De vez en cuando, los carabineros hacían la vista gorda y te podías traer algo de la comida que aquí escaseaba. ¡Niño otros dos botellines y dos de rusa! Pero yo quería más y echaba alguna hora, poca para no dar el cante y poder traerme cable ¡ya ves tú qué contrabandista! quería enchufar la chabola a la luz y no pasar tantas fatiguitas. Así estuve cuatro o cinco meses, con más miedo que vergüenza.

Y tuve la suerte, maldita sea mi estampa, de poder comer allí gandinga. ¡Cómo!, ¿no sabes qué era la gandinga? Pues hasta del hambre hay quien hace negocio. Algunos con más ideas que escrúpulos recogían las sobras de los peroles de la comida del ejército inglés y las echaban en unos muy grandes y devolvían los otros limpitos como los chorros del oro. Allí lo mezclaban todo, dulce, salado y lo que cayera. Y lo vendían por cacerolás a quienes, además, agradecíamos comer. ¡Otros dos botellines y una coñá, niño!

Y un día de cobro me fui con unos de mi cuadrilla a La Línea, a un tablao de la calle Gibraltar. Allí se me fue la bebida un poco y la lengua un mucho. Así que le conté lo de mi cable al peón que me pusieron en una obra en Main Street. Todo eran risas y coplas, aguardiente y librillos de tabaco.

Al otro día, cruzado el Palmones nos paró la brigadilla y se vinieron a cachearme; fueron a la correa, a la cintura y a cualquier lugar donde pudiera guardar el cable. En cuanto lo palparon me dieron una bofetá que todavía me resuena la cara y ya hace años. Al autobús lo mandaron irse y en la parte de atrás vi cómo el peón se asomaba, me miraba y se sonreía, el cabronazo. Y es que entonces estar a bien con los guardias era un seguro de vida.

Entre preguntas de si era rojo, con quien me había compinchado y qué más mercaba, descargaron botas, porras y odio, dejándome medio reventao; sobre todo de la pierna derecha, donde se ensañaron vete tú a saber por qué.
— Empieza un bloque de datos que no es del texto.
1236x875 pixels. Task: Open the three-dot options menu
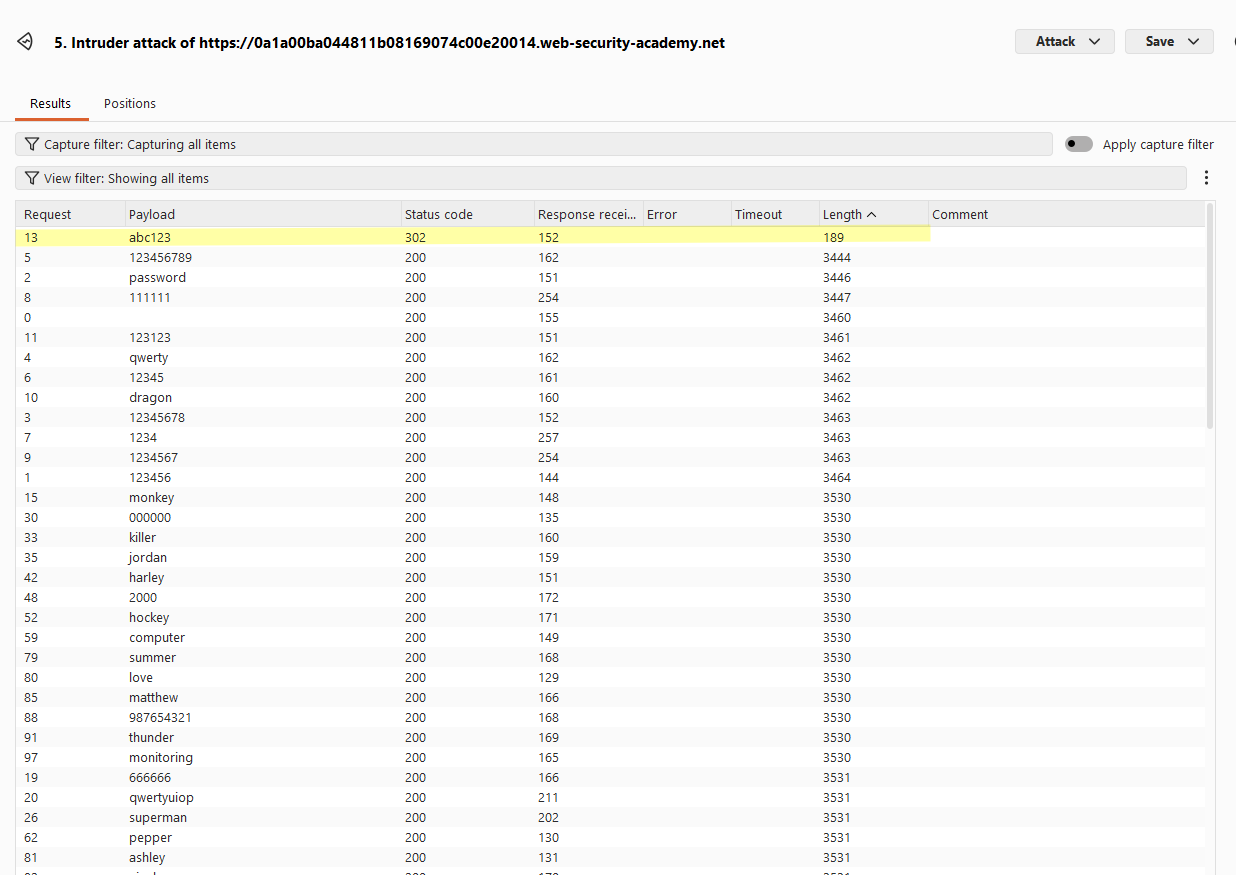(1206, 178)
Y allí que me dejaron tirao como a un perro sin que yo soltara nada, no por valiente, sino porque no había nada que delatar, que lo hubiera hecho a la primera con tal de librarme de la paliza aunque creo yo que me hubieran reventao igual, parece que me tenían ganas, o se las tenían a otro pero yo estaba a mano y el otro no.
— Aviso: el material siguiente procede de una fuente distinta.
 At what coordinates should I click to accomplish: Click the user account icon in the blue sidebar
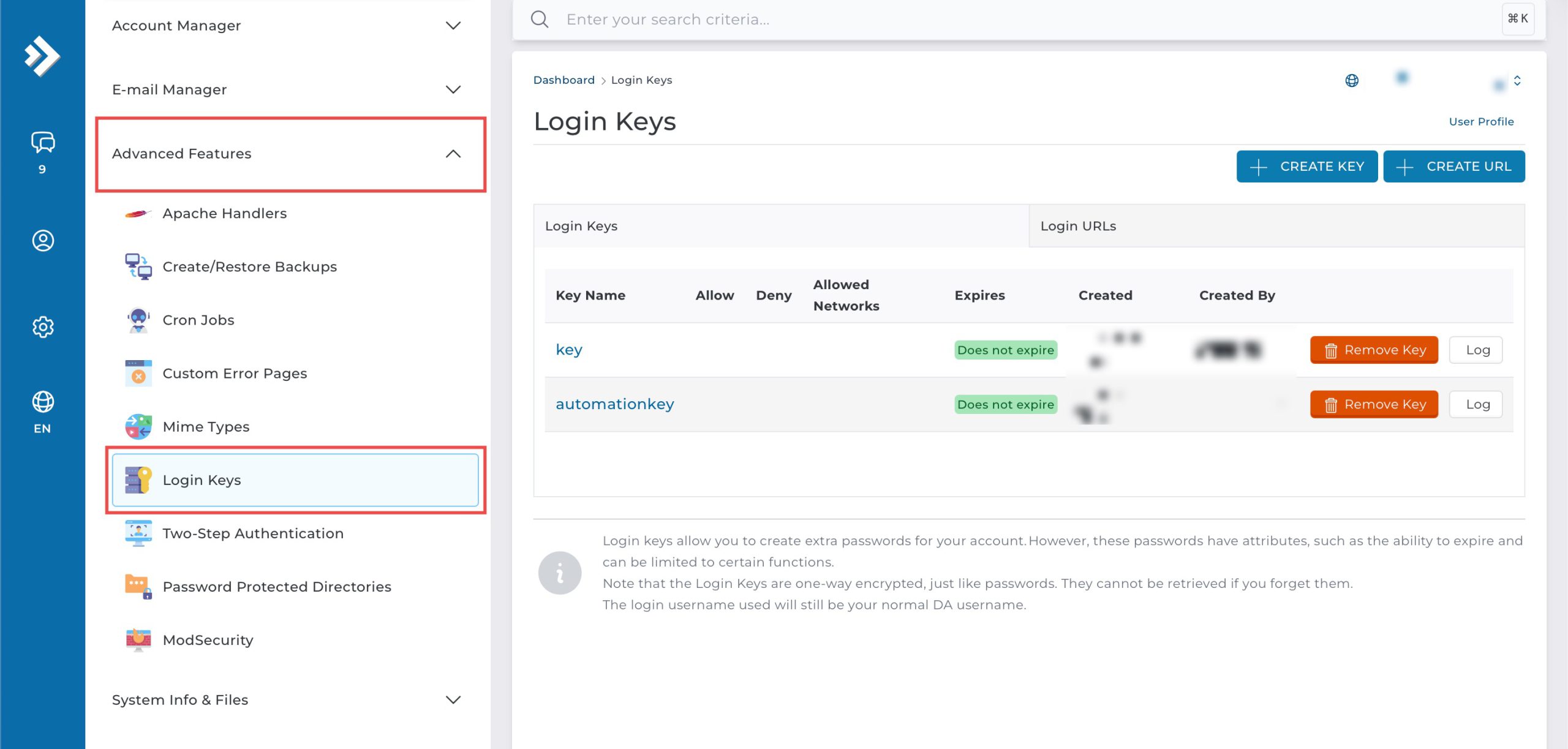[x=42, y=240]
¡Niño, dos coñás, que es la hora! Y si no es por un vecino que traía quincalla para el cambio al barrio con un carro, que me recogió, me muero allí porque ni levantarme podía.

Diez o doce días estuve en la cama sin poder moverme, con fiebres y dolores que no me dejaban dormir ni vivir, tanto que hasta llamaron al cura, aunque nadie puede decir que me porté como un parguela, ¡eso nunca! Y sin poder ir más a Gibraltar y encima con una pierna destrozá me tuve que buscar la vida como pude, criando conejos, pavos, cogiendo tagarninas, espárragos, palmitos, galeras o cualquier cosa pero solo, que se me quitaron las ganas de más compaña. Pero ni a mi mujer ni al crío les faltó nunca el pan en la mesa y va el niño y se me mete a picoleto.

¡Niño, otras dos coñás y un whisky pa mí!

Y ahora, muchos años después de dejar la chabola, me he enterao de que la tiran. Y he venido no por nostalgia, sino porque lo bueno hay que recordarlo, pero lo malo no hay que olvidarlo".

Antes de que se fuera, sólo atiné a preguntarle qué pasó con el chivato. "Ná una casualidad, también se quedó cojo. Y de la misma pierna", me dijo mientras acariciaba las cachas de una navaja que llevaba medio escondida.

No sé ni cómo llegué a la casa, pero nada más entrar no pude parar de vomitar mientras tiraba de la cisterna para intentar al menos disimular esa primera borrachera adolescente. Desde entonces, tengo la sensación de que esa tarde traduje a Cicerón, pero esa noche escuché a Séneca.